Basinski was sent to the minors when Reese returned to Brooklyn in 1946. He joined the Pirates in 1947 and played in 56 games.
He later played in the Pacific Coast League, mostly for the Portland Beavers, and serenaded fans there with his violin. He retired from baseball after the 1959 season.
Basinski had another brush with the baseball world when he was among some three dozen old-time major leaguers whose names provided the lyrics for the jazz pianist and singer Dave Frishberg’s 1969 song “Van Lingle Mungo” (Its title is the name of fastball pitcher with the Dodgers and the New York Giants in the 1930s and ’40s). Basinski was the last survivor of that group.
The closing stanza goes:
John Antonelli, Ferris Fain
Frankie Crosetti, Johnny Sain
Harry Brecheen and Lou Boudreau
Frankie Gustine and Claude Passeau
Eddie Basinski, Ernie Lombardi, Hughie Mulcahy,
Van Lingle … Van Lingle Mungo.
Edwin Frank Basinski was born in Buffalo on Nov. 4, 1922, one of seven children of Walter and Sophie Basinski. His father was a machinist. His mother, who played the piano, encouraged him to take violin lessons when he was a child. He tried out for his high school baseball team, but he was a skinny boy who wore thick glasses, his eyesight having been damaged by rheumatic fever at age 4, and the coach decided he didn’t fit the profile of a ballplayer.

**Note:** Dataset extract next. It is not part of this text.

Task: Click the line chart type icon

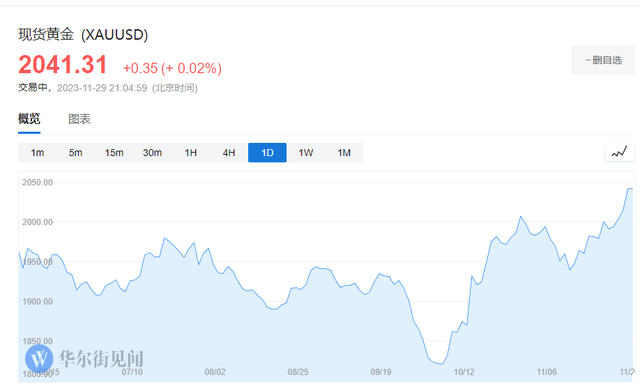Action: tap(619, 152)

He received a degree in mechanical engineering from the University of Buffalo (now the University at Buffalo), but it didn’t have a baseball team. He worked at the Curtiss-Wright aircraft plant in Buffalo and starred for semipro baseball teams, catching the attention of a Dodger scout. He received a $5,000 bonus for signing with Brooklyn and made his debut against the Cincinnati Reds on May 20, 1944.
Basinski’s Dodger teammates, whose acquaintance with the musical world may have been limited to “Take Me Out to the Ballgame,” ribbed him for his violin skills.
Soon after his arrival at Ebbets Field, Basinski was in the Dodger clubhouse, in uniform, playing Strauss waltzes, when Manager Leo Durocher, who was evidently skeptical about reports that Basinski was a professional violinist, walked in.
“He stopped and looked at me and said, ‘Well, I’ll be a son of a bitch,’” Basinski said in a 2011 interview with The New York Times.
“While he was shaving, I was right next to him, giving it to him with my violin,” Basinski said.
Basinski had a .244 career major league batting average.
After leaving baseball, he worked as an account manager at Consolidated Freightways of Portland for 31 years.
In addition to his son Dave, Basinski is survived by two grandchildren and three great-grandchildren. Another son, Jeff, died in 2011.
Basinski told The Times that there was a relationship between playing the violin and fielding ground balls. “I had great quickness because of the bowing and the fingering, which just has to be lightning quick,” he said. “There is a great correlation.”
And he recalled a recital he performed at home plate between games of a Pacific Coast League doubleheader.
“I got a tremendous ovation,” he said, “and had a good doubleheader too.”